Supplied data:
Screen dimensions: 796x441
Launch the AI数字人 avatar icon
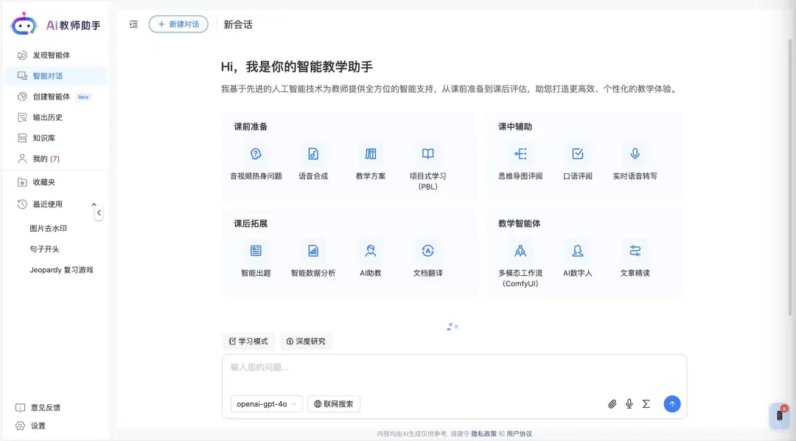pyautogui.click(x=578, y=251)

...

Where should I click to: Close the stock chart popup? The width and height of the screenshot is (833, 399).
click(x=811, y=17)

--

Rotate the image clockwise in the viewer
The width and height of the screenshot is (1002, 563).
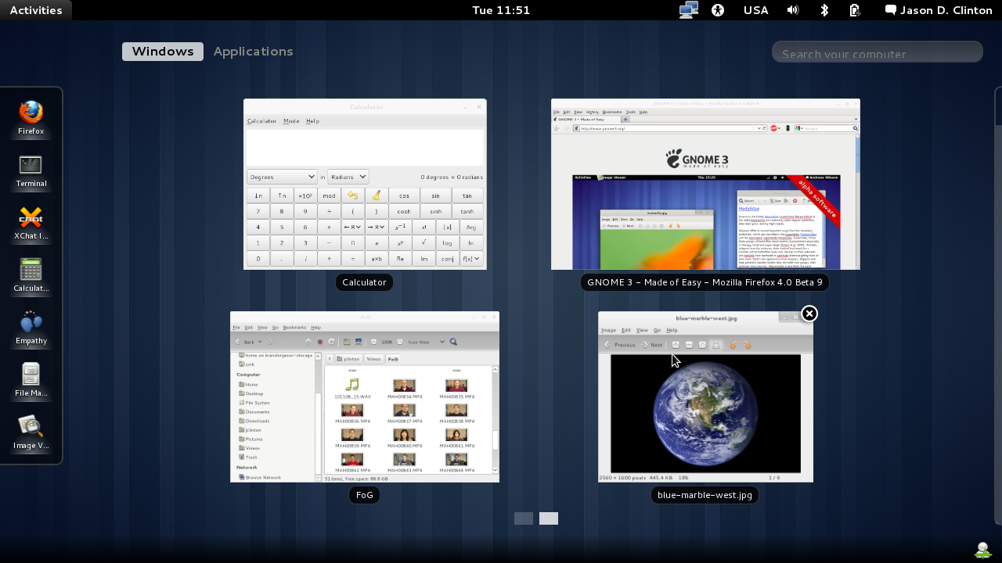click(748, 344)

Task:
Please convert the entries from the line with "Rotate the image clockwise in the viewer" to the line with "click(748, 344)", both included, into a numbered list, skipping any blank lines and leaving out the pictures.

Solution for this task:
1. Rotate the image clockwise in the viewer
2. The width and height of the screenshot is (1002, 563).
3. click(748, 344)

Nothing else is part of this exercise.